▸ Assigned task 1
List every film or television series title named in the review of Bruce Campbell's performance in Bubba Ho-tep.
▸ Assigned task 2
Resume the review of Campbell's performance in Bubba Ho-tep, writing the text that follows its final sentence.

▸ Given text
»»

Campbell is best known for his recurring role as the wise-cracking, cartoonishly post-modern hero, Ash, in Sam Raimi’s Evil Dead movies, and gained some mainstream exposure as the star of the short-lived TV steampunk western series, Brisco County, Jr., roles that displayed his considerable comedic skills but provided him with no opportunity to demonstrate that he had range. Folks, he’s got range. In Bubba Ho-tep, his “aging” of Elvis’ various mannerisms is wonderfully managed, particularly his hilarious take on the King’s hillbilly kung fu moves; but instead of delivering a mere impression of the septuagenarian Elvis, still sporting big hair and wraparound glasses, he gives us a nicely-observed portrait of a man who, though reduced by age and disappointment, is possessed by a shadow of the macho self-parodying persona that he adopted along his road to fame. It clings to him like a ghostly cape, even as he stands in the front yard of the nursing home, leaning on his walker, craning his neck to see off along the street. He seems himself not to know exactly how much of the persona was a put-on, but it is this persona that he must re-adopt in order to function as a man once again. At the end of the film, like Batman slipping into his costume, Elvis dons a white leather rhinestone-studded jumpsuit and cape, fully stepping into his old role preparatory to a final battle with the mummy; yet it was unnecessary for Coscarelli to incorporate that detail into his script, because Campbell has already achieved the effect by means of his actor’s craft. As Elvis seeks out information about the mummy, Campbell shows us a man reclaiming his lost dignity and pride. He encourages us to think of Elvis Presley in a more complicated way than we usually might—as a man of parts, someone who may have become lost in the Chinese boxes he constructed to sustain his personality against the stresses of fame—and he succeeds with a surprising degree of subtlety in illuminating the process of an individual who is trying to re-learn how to play himself. In the midst of all the over-the-top situations and Hee-Hawish redneck foliage and deep-fried dialogue (”I felt my pecker flutter once, like a pigeon having a heart attack . . .”), Campbell’s performance is unexpectedly moving and authentic in feeling, imbuing the absurd plot with a passion and substance it would not otherwise have had.

««

▸ Recorded information
»»

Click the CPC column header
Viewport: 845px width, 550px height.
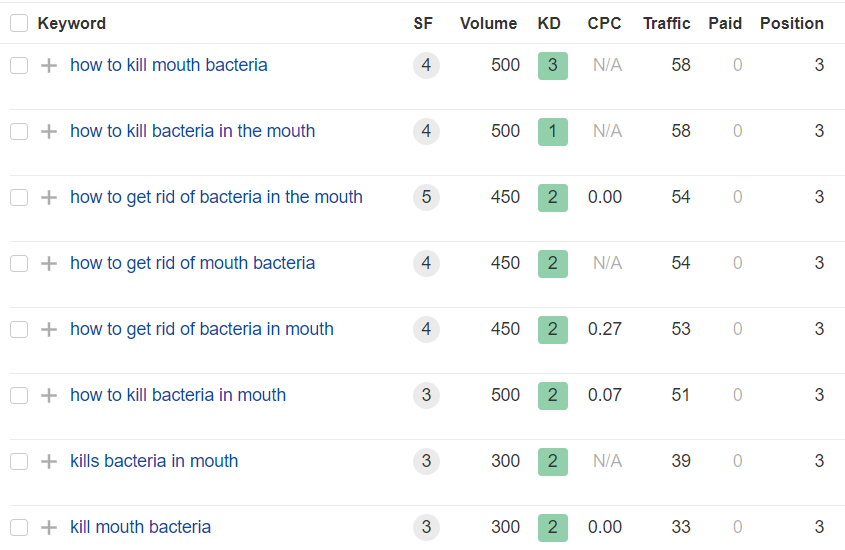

««

▸ Answer 1
Evil Dead, Brisco County, Jr., Bubba Ho-tep

▸ Answer 2
Coscarelli, whose previous directorial efforts have displayed little concern for character, instills the movie with a leisurely pace that reflects the dreadful slowness of life at the nursing home and gives Campbell and Davis room to develop their roles. Some of his work with the movie’s ultra-low-budget special effects is also worth mentioning. That dog-sized scarab beetle, for instance. When it first appears, you’re expecting to catch sight of a wind-up key somewhere on its body; but by the time Elvis has finished with it, thanks to Coscarelli’s camera, to an expertise doubtless gained from photographing the flying killer spheres in the Phantasm flicks, this ludicrous prop has generated a suitable measure of menace. But Coscarelli’s best move clearly was casting Bruce Campbell as his lead and doing whatever he did—whether reining him in or giving him his head—to extract this performance. Was it a fluke? The result of the director’s sleight-of-hand? Or has there always been a gifted actor trapped inside Bruce Campbell and waiting to get out? I wonder if any studio is willing to take a chance and find out? Probably not. However, at the end of the credits there’s a tag that appears to promise a sequel. If Coscarelli manages to get it made, despite my loathing for the very concept of sequels, I’ll stand in line to see if he and Campbell can do it again, because Bubba Ho-tep has no CGI monsters, no Brads, no Toms, no Bennifers, no refugees from -Dawson’s Creek or Roswell desirous of being real live actors, nothing but an outrageous story and a well-drawn main character, and . . . Well, all I’ve got to say about that is, “Thank you, ladies and gentlemen. Thank you very much.”